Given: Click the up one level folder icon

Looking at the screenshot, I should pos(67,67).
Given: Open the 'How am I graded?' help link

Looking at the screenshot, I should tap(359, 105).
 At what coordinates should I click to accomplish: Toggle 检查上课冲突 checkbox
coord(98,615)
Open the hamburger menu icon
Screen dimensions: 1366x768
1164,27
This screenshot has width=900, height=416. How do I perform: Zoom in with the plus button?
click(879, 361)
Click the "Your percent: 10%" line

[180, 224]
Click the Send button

Assignment.
Take the entries above and repeat them. Alter nothing.

Solution to this exercise.
Given: Click the up one level folder icon

Looking at the screenshot, I should pos(67,67).
Given: Open the 'How am I graded?' help link

Looking at the screenshot, I should tap(359, 105).
 At what coordinates should I click to accomplish: Toggle 检查上课冲突 checkbox
coord(98,615)
Open the hamburger menu icon
Screen dimensions: 1366x768
1164,27
This screenshot has width=900, height=416. How do I perform: Zoom in with the plus button?
click(879, 361)
Click the "Your percent: 10%" line

[180, 224]
Click the Send button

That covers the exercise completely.